Task: Leave the images behind and copy every record exactly.

[Start of Attachment]

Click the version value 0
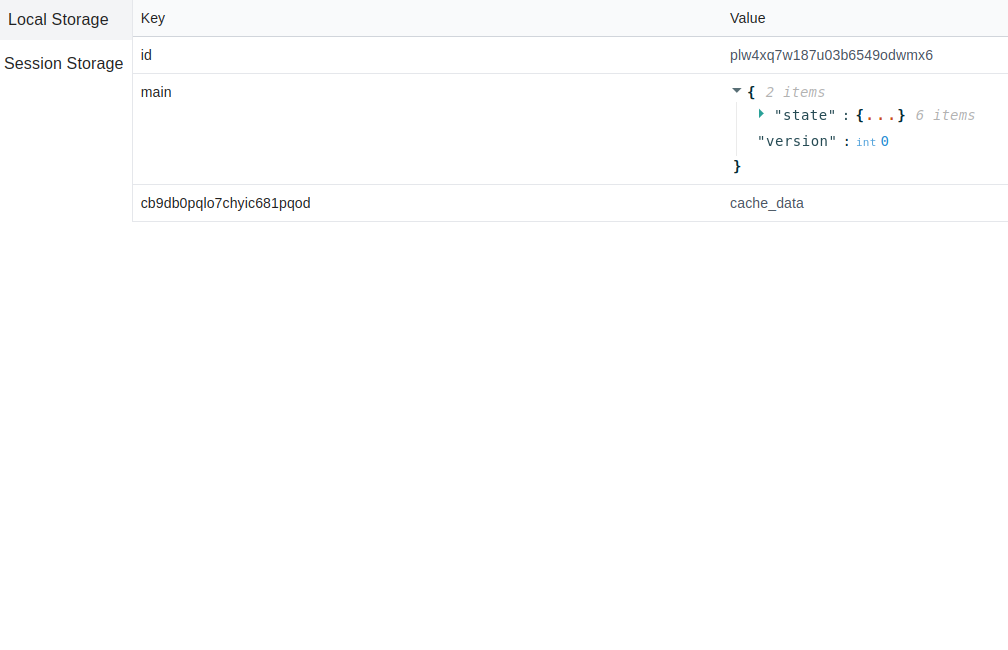The height and width of the screenshot is (650, 1008). coord(885,142)
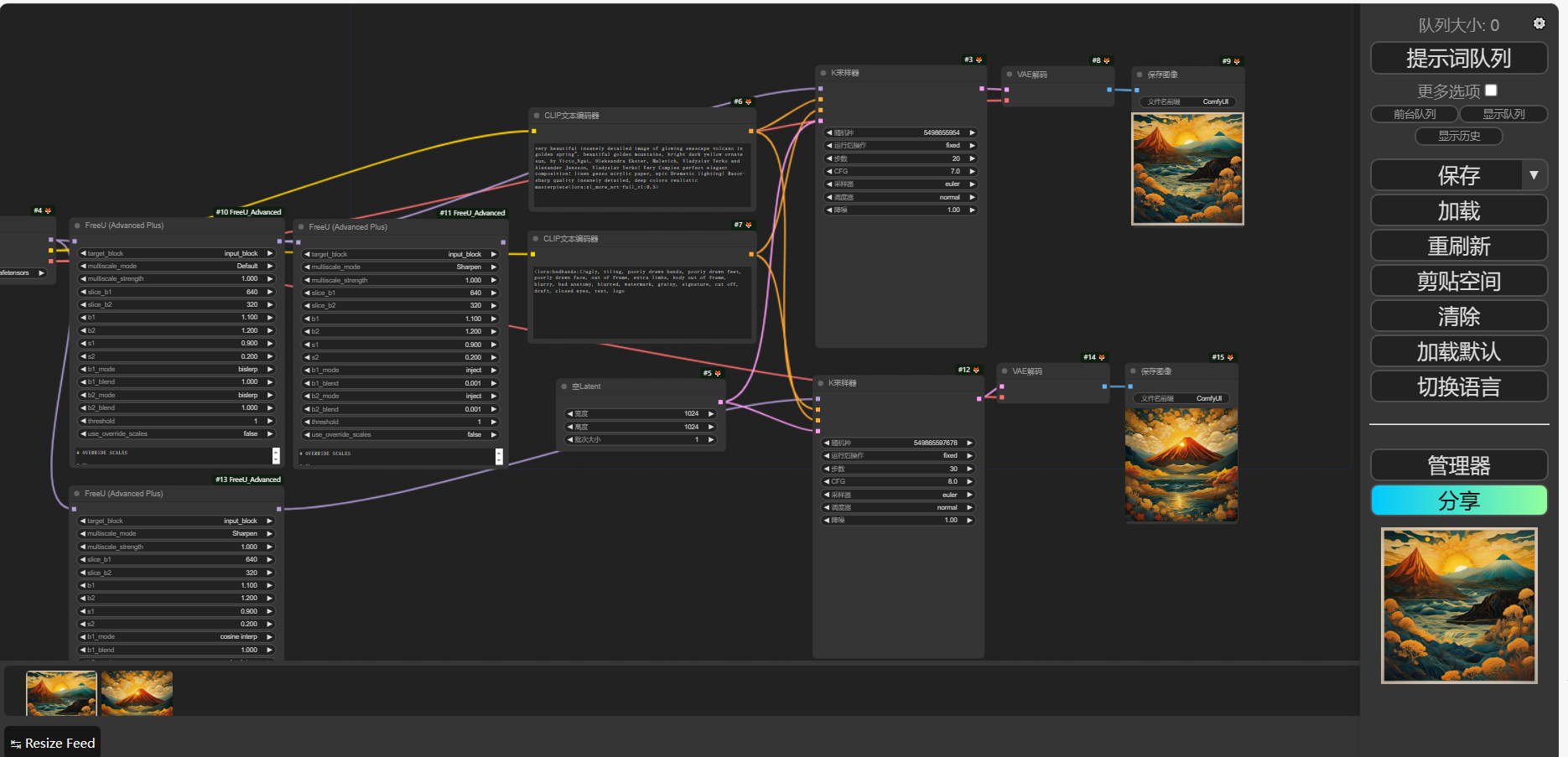1568x757 pixels.
Task: Open the 采样器 euler combo in upper K采样器
Action: click(901, 184)
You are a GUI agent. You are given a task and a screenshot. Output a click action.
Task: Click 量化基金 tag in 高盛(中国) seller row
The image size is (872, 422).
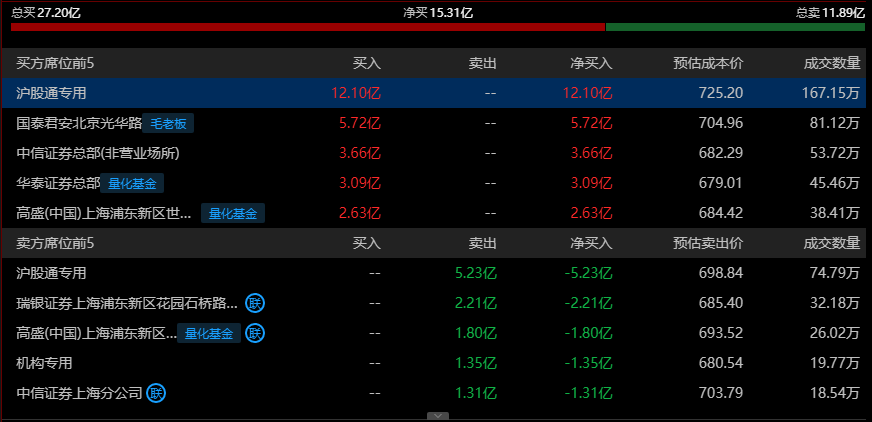tap(209, 333)
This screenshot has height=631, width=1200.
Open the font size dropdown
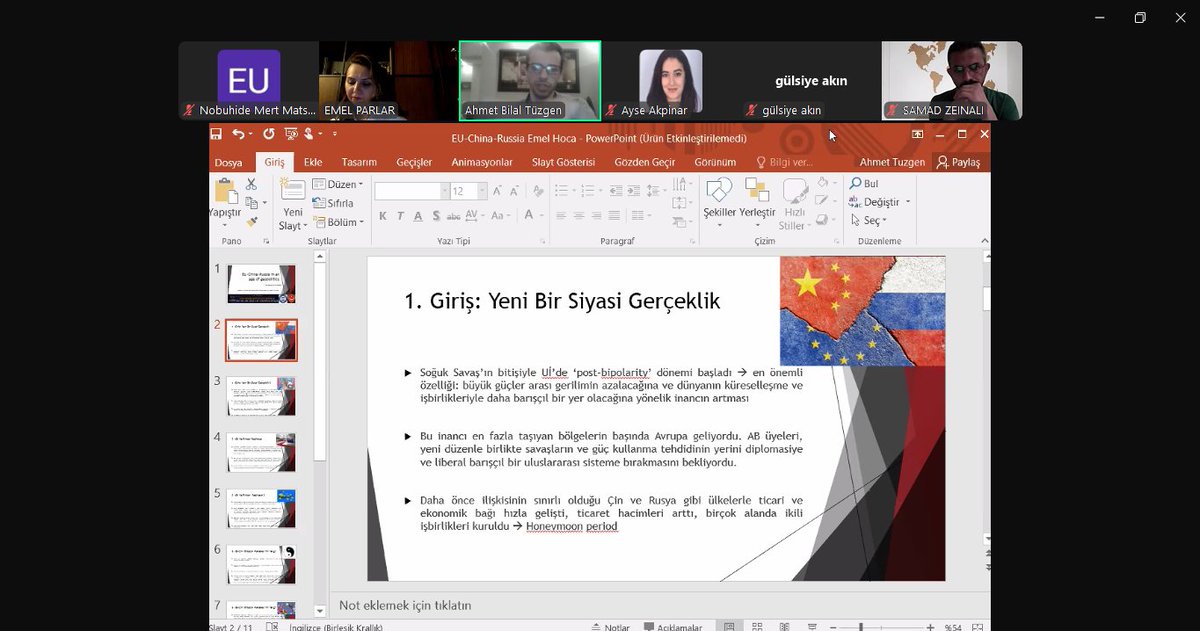tap(483, 188)
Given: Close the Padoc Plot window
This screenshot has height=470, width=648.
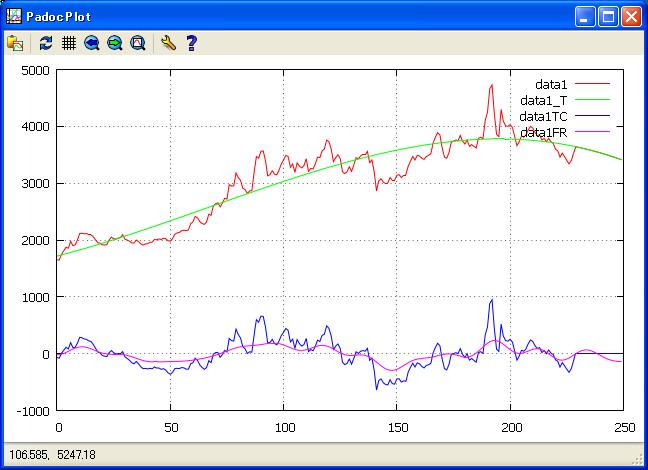Looking at the screenshot, I should 631,16.
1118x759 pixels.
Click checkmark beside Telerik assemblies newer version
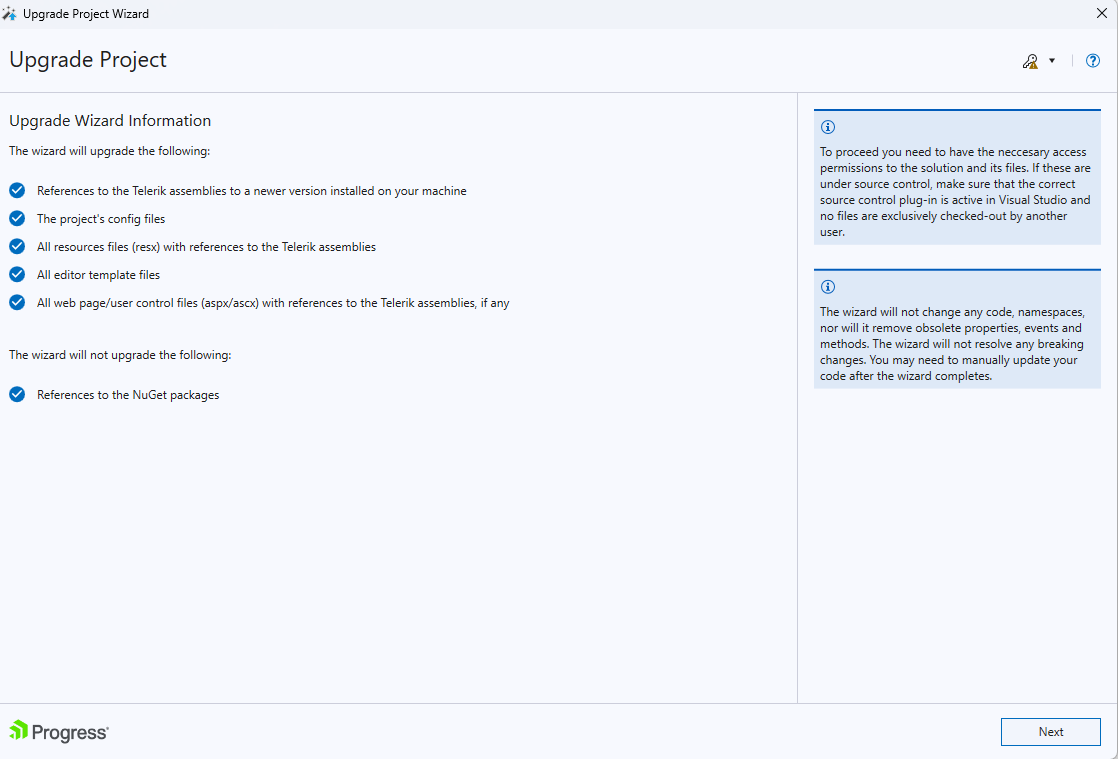pyautogui.click(x=17, y=190)
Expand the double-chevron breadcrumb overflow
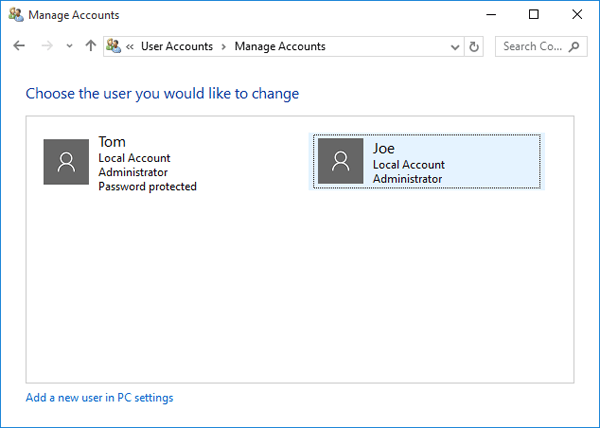This screenshot has width=600, height=428. click(x=130, y=46)
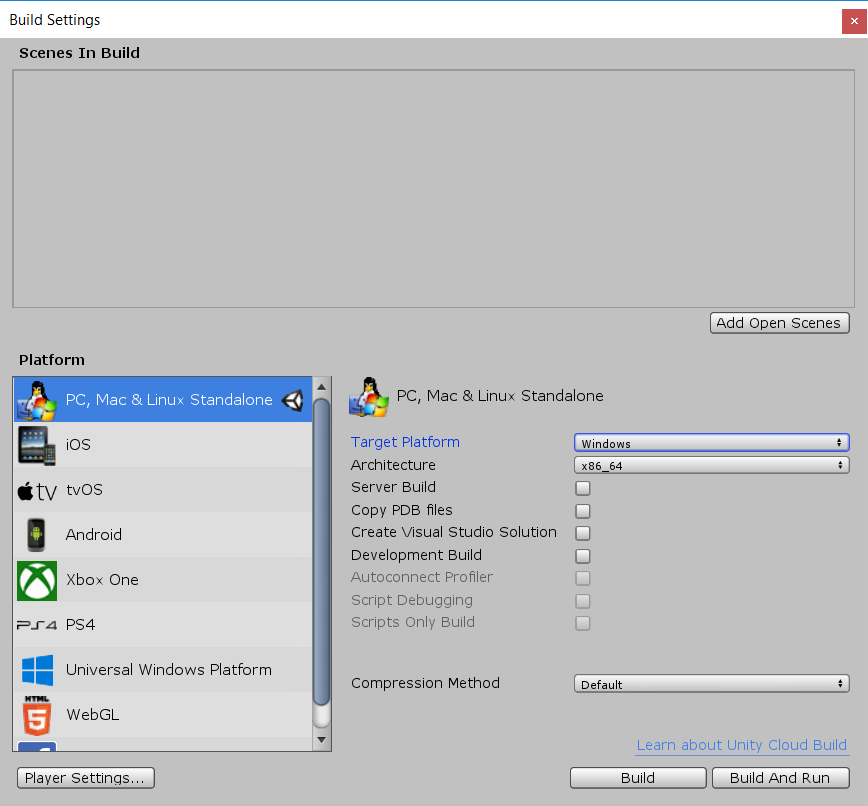Click the platform list scroll down arrow
Viewport: 868px width, 806px height.
(x=321, y=740)
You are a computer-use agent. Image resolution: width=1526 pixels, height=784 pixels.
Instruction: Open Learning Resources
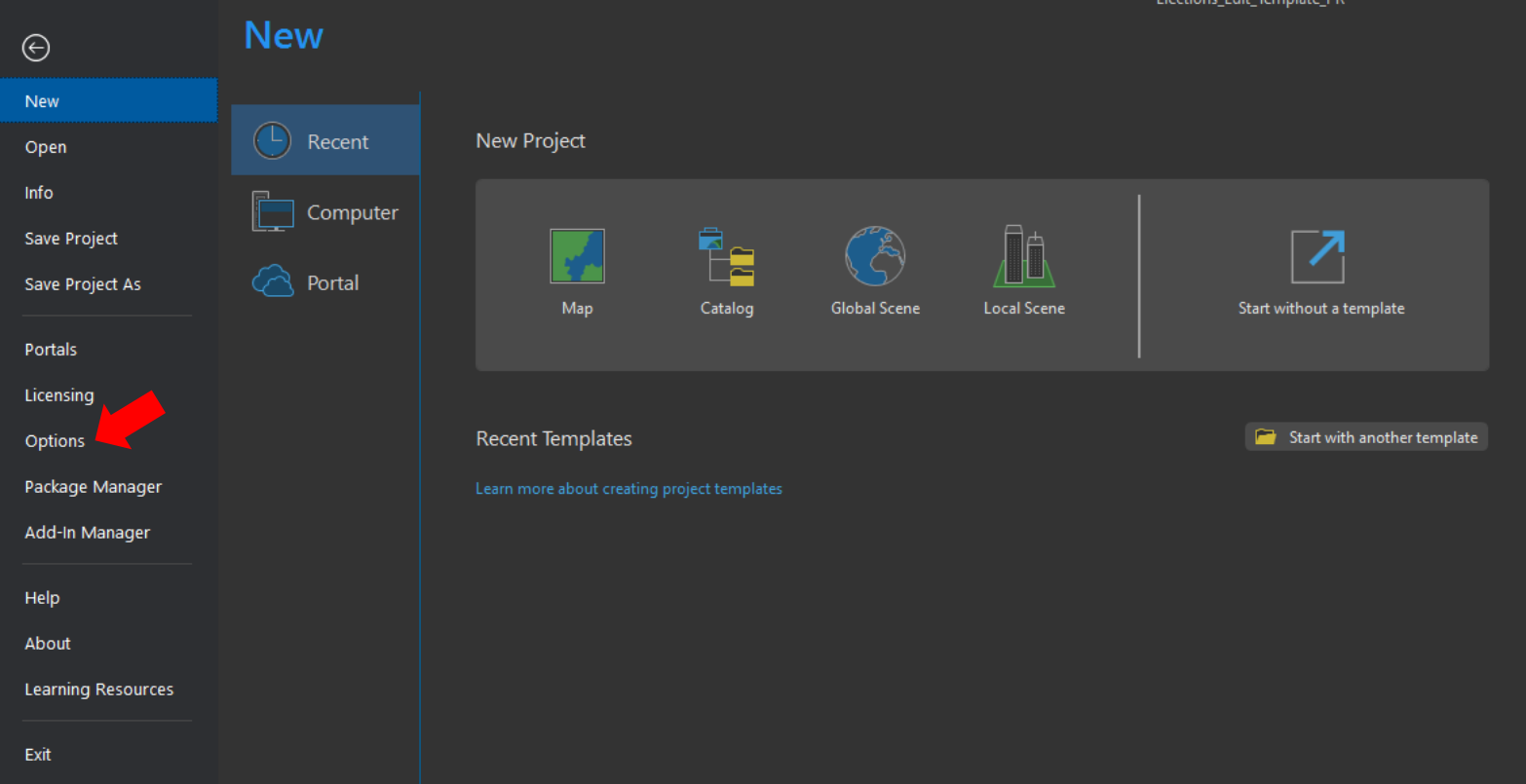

[End of Attachment]

Completed task:
Click the version value 0
The height and width of the screenshot is (650, 1008). coord(885,142)
1568x757 pixels.
Task: Open the 采样器 euler combo in upper K采样器
Action: click(901, 184)
You are a GUI agent. You are given a task and a screenshot. Output a click action.
Task: Click 量化基金 tag in 高盛(中国) seller row
The image size is (872, 422).
tap(209, 333)
This screenshot has height=631, width=1200.
Open the font size dropdown
tap(483, 188)
Given: Close the Padoc Plot window
This screenshot has height=470, width=648.
Looking at the screenshot, I should 631,16.
1118x759 pixels.
Click checkmark beside Telerik assemblies newer version
pyautogui.click(x=17, y=190)
Expand the double-chevron breadcrumb overflow
This screenshot has width=600, height=428. click(x=130, y=46)
Click the platform list scroll down arrow
Viewport: 868px width, 806px height.
(x=321, y=740)
You are a computer-use agent. Image resolution: width=1526 pixels, height=784 pixels.
Instruction: Open Learning Resources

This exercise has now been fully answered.